Several of us downed what we were doing and rushed across the road and through a Council Yard to gain access to the Towpath. Sure enough – there was our man. He was in the middle of the canal basin about thirty feet from the towpath. When he had jumped in he was fully clothed, right down to a trilby hat. He was also wearing a belted gabardine raincoat. When he had landed in the water, air inflated his raincoat and got trapped by the belt to form a lifesaving float. He was bobbing about in the water like one of those doll figures that budgerigars try to knock over but they refuse to lie down. His trilby hat was firmly in place.

The Sergeant duly dispatched two of our number to a nearby transport firm to borrow a rope which he proposed throwing across the canal to the stricken being who by this time was shouting for help. Whilst my colleagues were away, the Sergeant kindly instructed me to prepare my self to go in to the canal to effect the rescue if his plan failed. I removed my overcoat, tunic top and my boots.
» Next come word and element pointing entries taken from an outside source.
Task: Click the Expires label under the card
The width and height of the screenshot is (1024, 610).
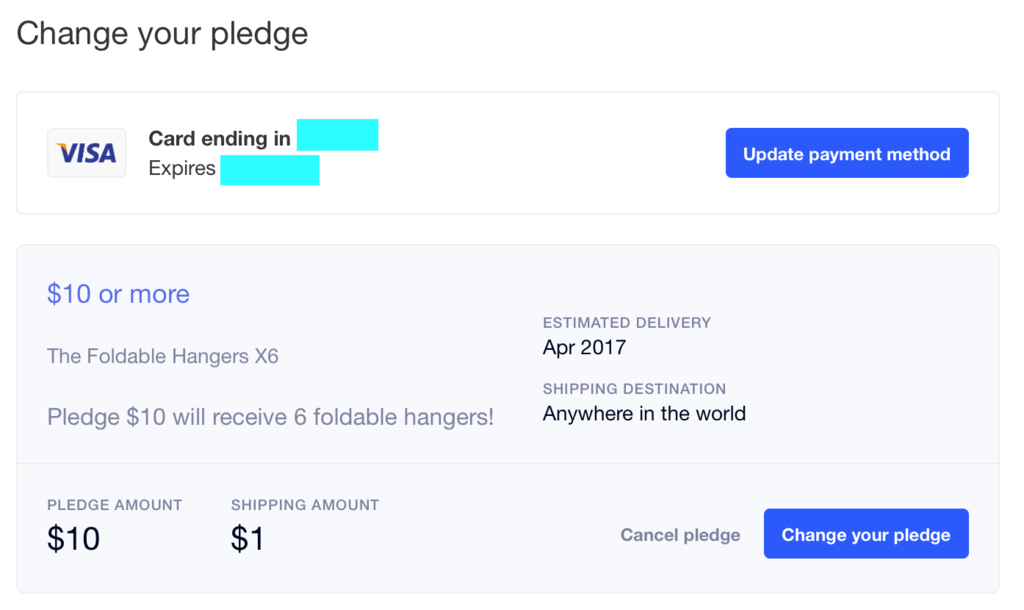Action: [182, 168]
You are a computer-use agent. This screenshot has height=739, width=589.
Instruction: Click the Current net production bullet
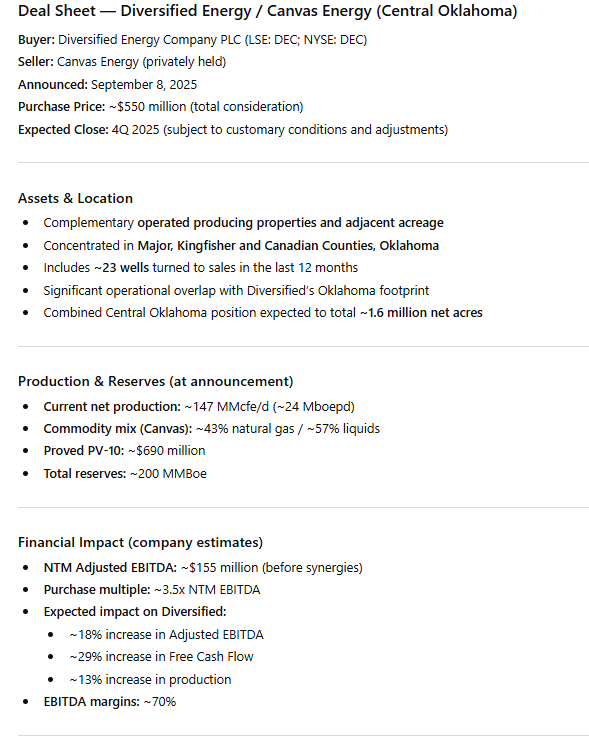[x=199, y=406]
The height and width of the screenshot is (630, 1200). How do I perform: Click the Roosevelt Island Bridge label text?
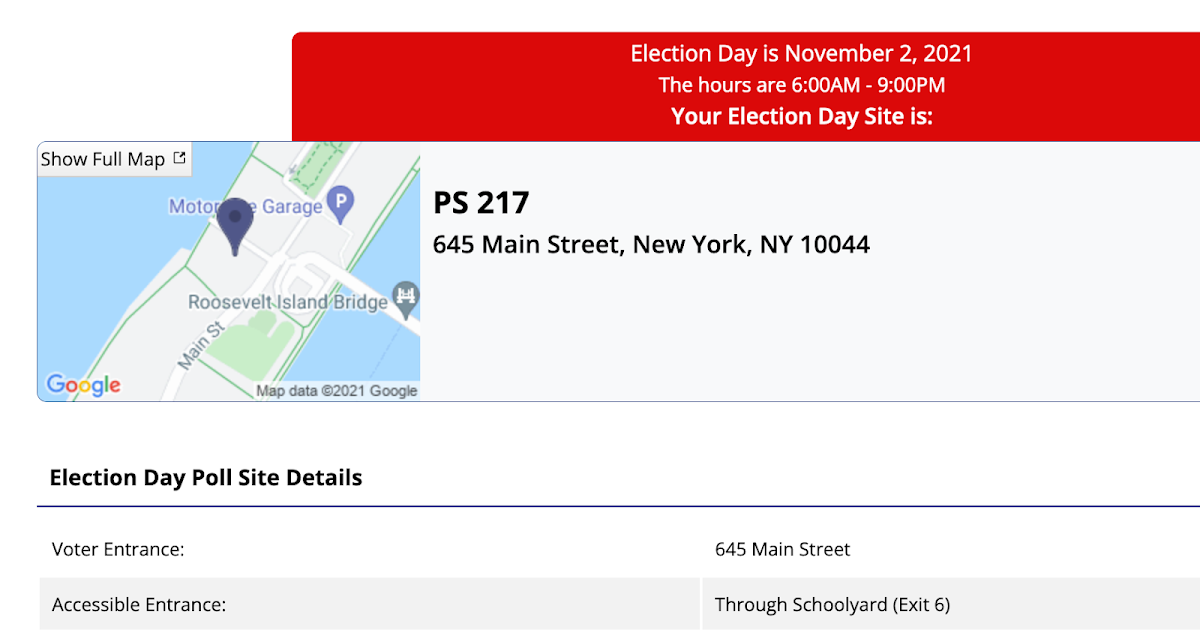point(287,302)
Much to my relief, the plan worked! The rope was thrown out, our man grabbed it and with a lot of ‘heave-hoeing’ he arrived at the towpath. At this point I stepped backwards, still in my stocking feet, straight into a large puddle. Fortunately that was as wet as I got.

The following day I made an evening trip to my local hostelry for a “swift half”. To my embarrassment, as I entered the Bar, a round of applause and various comments to do with me being the local “hero” greeted me. When asked what they were all on about, somebody gave me a copy of the local evening newspaper and pointed to the headline “Canal rescue” on an inside page.

Where its Author got his information from I do not know, but on reading the item I discovered that I had apparently dived into the canal and swum out to rescue our man. There was much laughter, as you can imagine, when I explained what had really happened and that the wettest I got was by stepping in the puddle.

The moral of this I think is that you should not always believe what you read in the papers!